Q: Are there really, as my brother insists, “lifetime” sparkplugs these days?
A: Sort of, if not exactly. For quite some time most manufacturers have recommended changing spark plugs—most often of the traditional copper sort—every 15,000 to 40,000 miles (depending on carmaker and model) to keep performance at its best and to ensure you’re not caught off-guard with a car that won’t turn over. There are, however, also long-life spark plugs, often platinum, double platinum or iridium plugs, that cost a little more and that can function well for up to 100,000 miles.
Q: There have been so many auto safety recalls in the last couple of years, and I know there have been fines issued against carmakers that haven’t fessed up fast enough to the feds. What’s the “timely,” reporting timeframe, according to the law?
A: Manufacturers must notify the National Highway Traffic Safety Administration within five days of determining that there is a known safety defect or that the vehicle doesn’t comply with federal motor vehicle safety standards. The car manufacturer is also required by law to promptly conduct a recall.
Recalls are not rare; fines, however, are definitely not levied every day.

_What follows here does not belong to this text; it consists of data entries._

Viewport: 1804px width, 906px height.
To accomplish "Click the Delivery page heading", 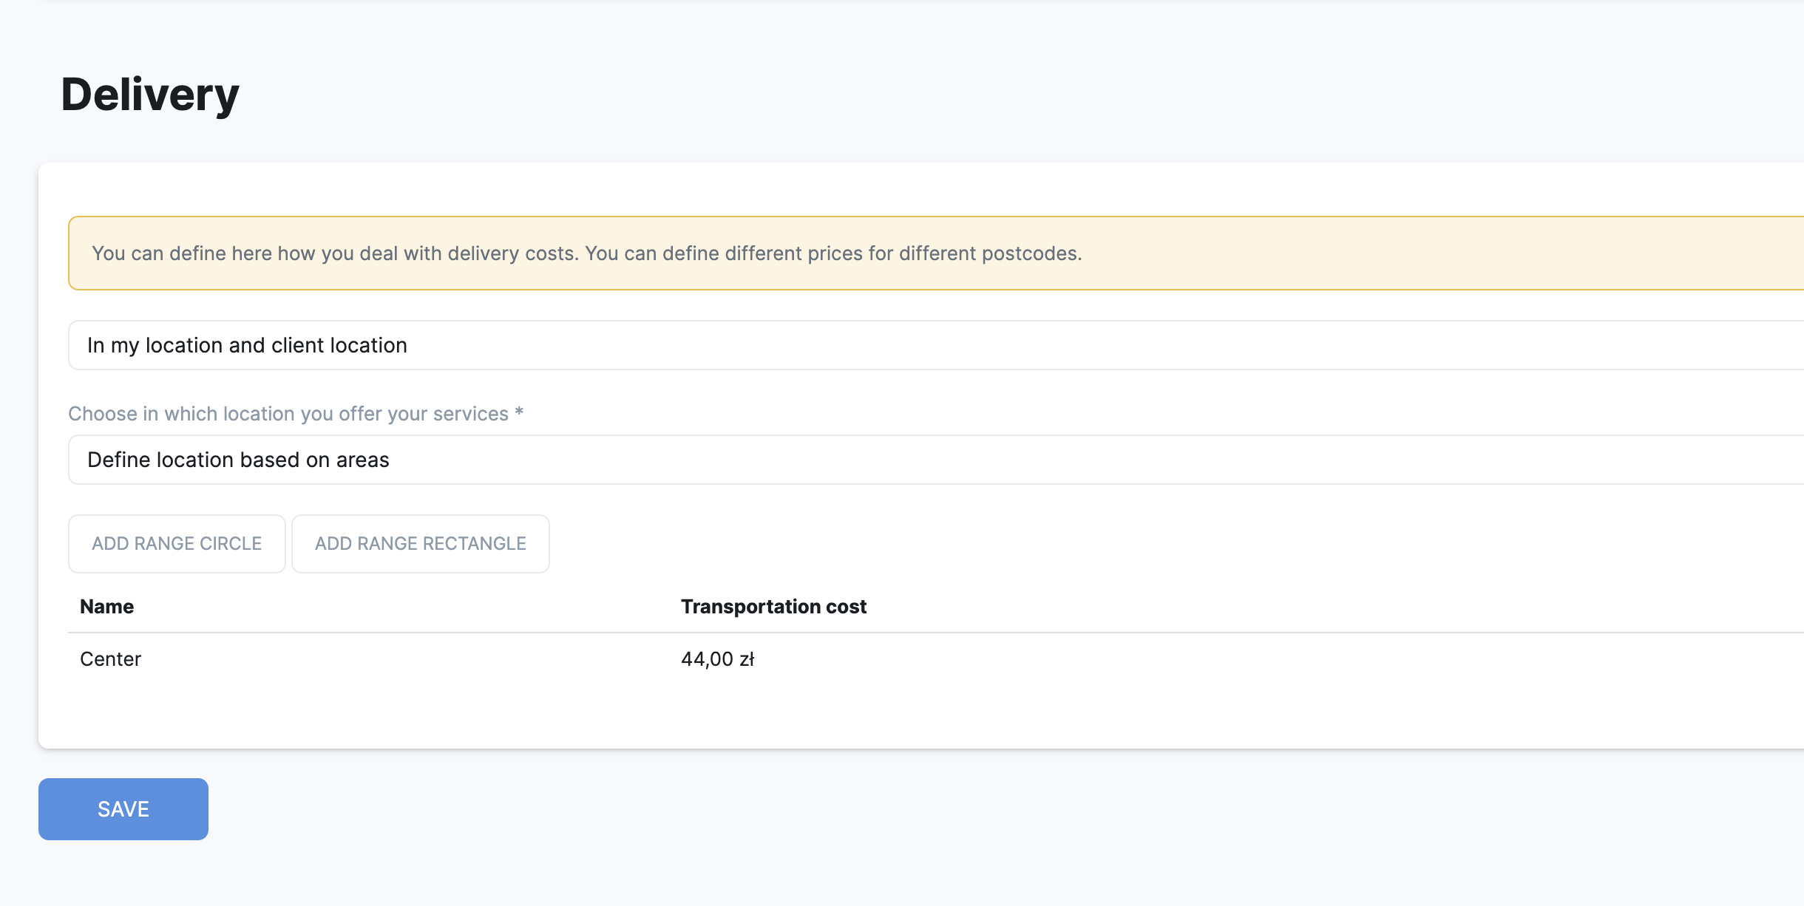I will (x=150, y=95).
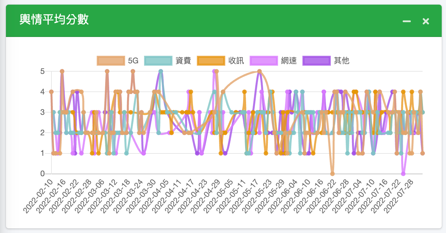Image resolution: width=446 pixels, height=233 pixels.
Task: Collapse the card with the minus icon
Action: point(406,21)
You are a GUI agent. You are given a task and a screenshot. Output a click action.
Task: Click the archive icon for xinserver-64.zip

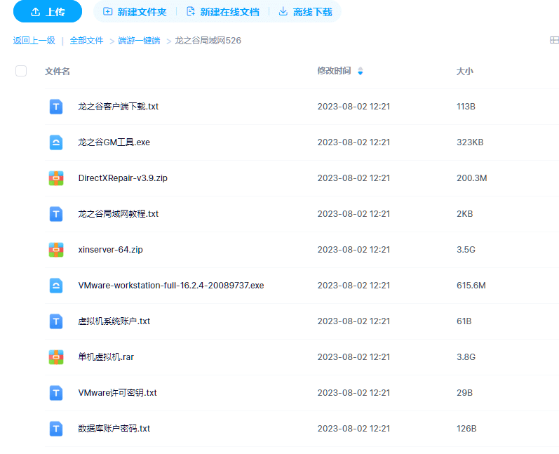tap(56, 249)
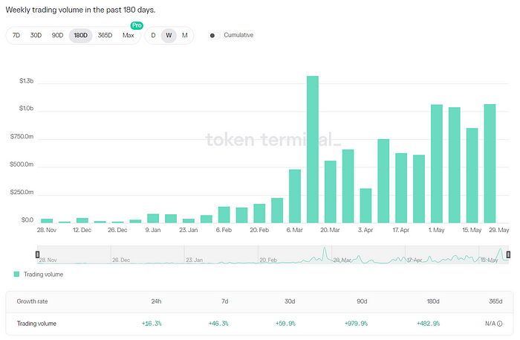Choose the 180D time range
This screenshot has height=340, width=520.
point(80,36)
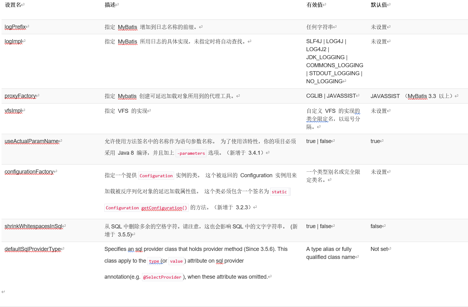Click the configurationFactory setting name

click(x=29, y=172)
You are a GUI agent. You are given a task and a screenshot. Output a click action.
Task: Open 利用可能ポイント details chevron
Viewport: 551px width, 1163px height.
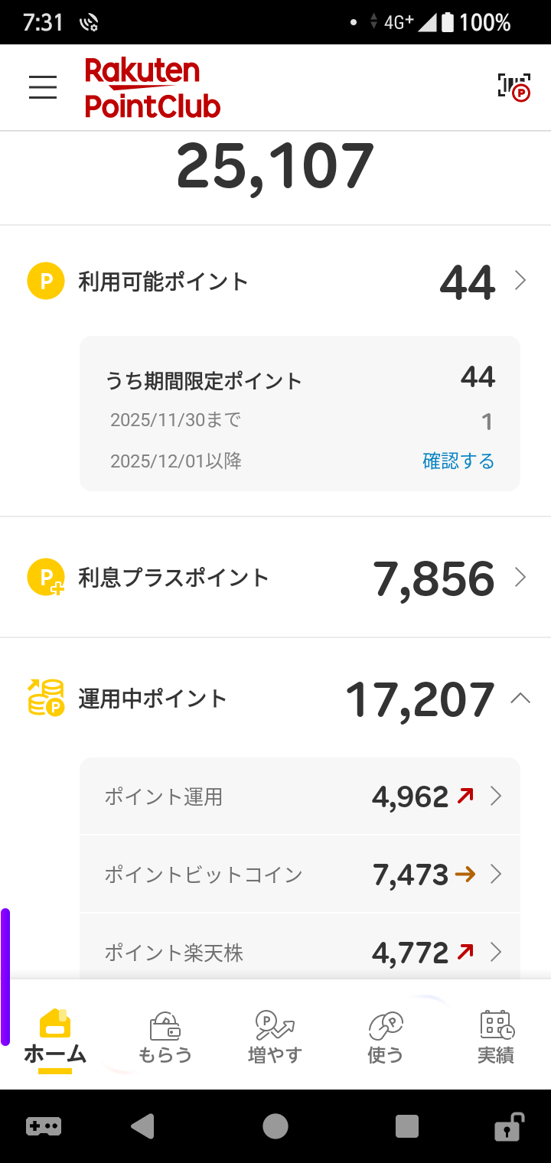point(520,281)
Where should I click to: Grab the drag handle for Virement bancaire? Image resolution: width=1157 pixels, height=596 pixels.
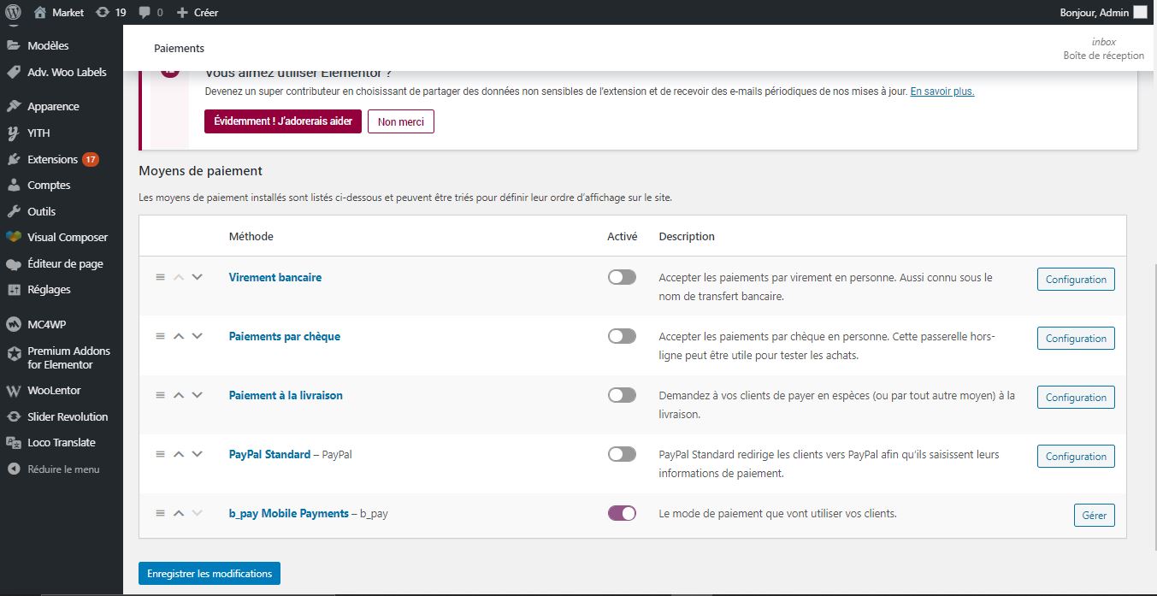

In the decades since the National Traffic and Motor Vehicle Safety Act was enacted in 1966 and the Department of Transportation’s NHTSA was given the authority to establish safety standards and to require manufacturers to recall vehicles that have safety-related defects or don’t meet safety standards, more than 390 million cars, trucks, buses, recreational vehicles, motorcycles and mopeds have been recalled.
There have also been recalls on 46 million tires, 66 million pieces of motor vehicle equipment, and 42 million child safety seats because of safety defects.
In 2010 Toyota paid $48.8 million in fines (a record) for its handling of pedal entrapment issues and other issues. And at the end of 2012, Toyota was ordered to pay about $17.5 million for not promptly recalling Lexus vehicles when it learned the floor mat could jam the gas pedal and cause the car to accelerate.
Other carmakers have been levied lesser fines for safety-related problems.